Some geometric series questions

By Rania Kashi (P3223) on Sunday, November 5, 2000 - 07:54 pm :

Please help me answer the following questions on series and sequences:

1) A ball is dropped from a height of 10m and bounces on a horizontal floor to a height of 8m. On each successive bounce the hirght reached is 0.8 times the height reached in the previous bounce. Find the total distance travelled by the ball before it comes to rest.

2) The first three terms of a geometric series are 4x, x+1, and x. Given that x is negative find the sum to infinity of the series.

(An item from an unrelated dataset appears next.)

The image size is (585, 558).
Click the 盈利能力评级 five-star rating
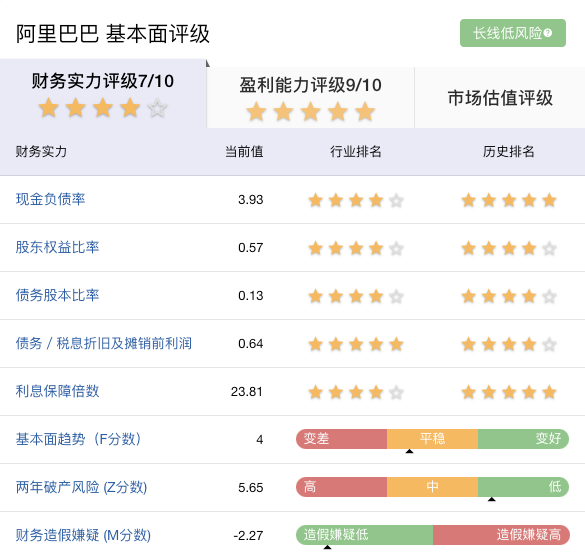pos(310,112)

3) A geometric series has 4th term 10 000 and 8th term 1. find the two series which satisfy these data and find the sum to infinity of each of these series.

Thanks in advance!!!

Rania

By Olof Sisask (P3033) on Sunday, November 5, 2000 - 09:17 pm :

1) Consider this:

The ball first drops 10m.
The ball then bounces up 10 x 0.8 = 8m.
The ball then drops 8m. It then bounces up 8 x 0.8 = 6.4m, then drops 6.4m, and so on and on, so you get this series:

10 + 8 + 8 + 6.4 + 6.4 + ... ad infinitum.

Let S = 8 + 6.4 + 5.12 + ...
Then D, the total distance travelled, equals

10 + 2 xS

since every term, bar 10, occurs twice.
S is a geometric series summed to infinity, with common ratio 0.8 and first term 8. You can then plug these values into the formula for the sum to infinity of a geometric series

(

S_{\infty} = a / (1 - r)

, where

a

is the first term and

r

is the common ratio), and thus work out the answer.
I have to go now unfortunately, but hope that helps!

Regards,
Olof.

By Steve Megson (Smm47) on Sunday, November 5, 2000 - 10:26 pm :

Since Olof has to go, I'll say something about 2 and 3.

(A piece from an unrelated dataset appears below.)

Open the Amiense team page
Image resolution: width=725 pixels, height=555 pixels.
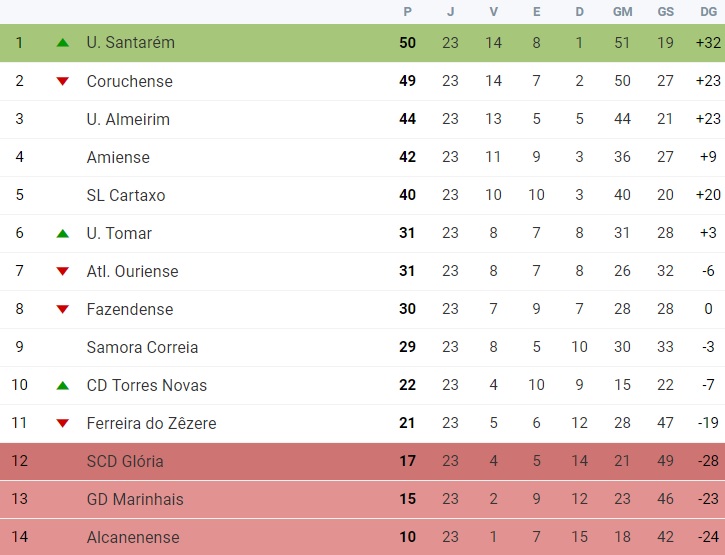pyautogui.click(x=118, y=157)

2) In order to find the sum to infinity of the series we need to know the first term $a$ and the common ratio $r$ .

We have the three equations

(1) $a = 4 x$

(2) $a r = x + 1$

(3) $a r^{2} = x$

We can combine (1) and (2) to give

$(x + 1) = r (4 x) \Rightarrow r = (x + 1) / (4 x)$

Combining (2) and (3) gives $x = r (x + 1)$ and substituting for $r$ gives

$x = (x + 1)^{2} / (4 x)$

$\Rightarrow 3 x^{2} - 2 x - 1 = 0$

$\Rightarrow x = 1$ or $x = - 1 / 3$ , but we are told that $x$ is negative

Then $a = 4 x = - 4 / 3$ and $r = (x + 1) / 4 x = - 1 / 2$

You can now find $S_{\infty}$ using the equation Olof gave.

3) This is a very similar question, with the equations

$a r^{3} = 10000$

$a r^{7} = 1$

This gives $r^{4} = 1 / 10000 \Rightarrow r = \pm 1 / 10$

Then $a (\pm 1 / 107) = 1 \Rightarrow a = \pm 107$

This gives the two series, and you can find their sums.

If you need any more help, let me know.

By Rania Kashi (P3223) on Monday, November 6, 2000 - 12:11 am :

thanks a lot you guys, you are lifesavers! I can see what I had to do now and I actually get it!!! and now i can sleep peacefully. good night all.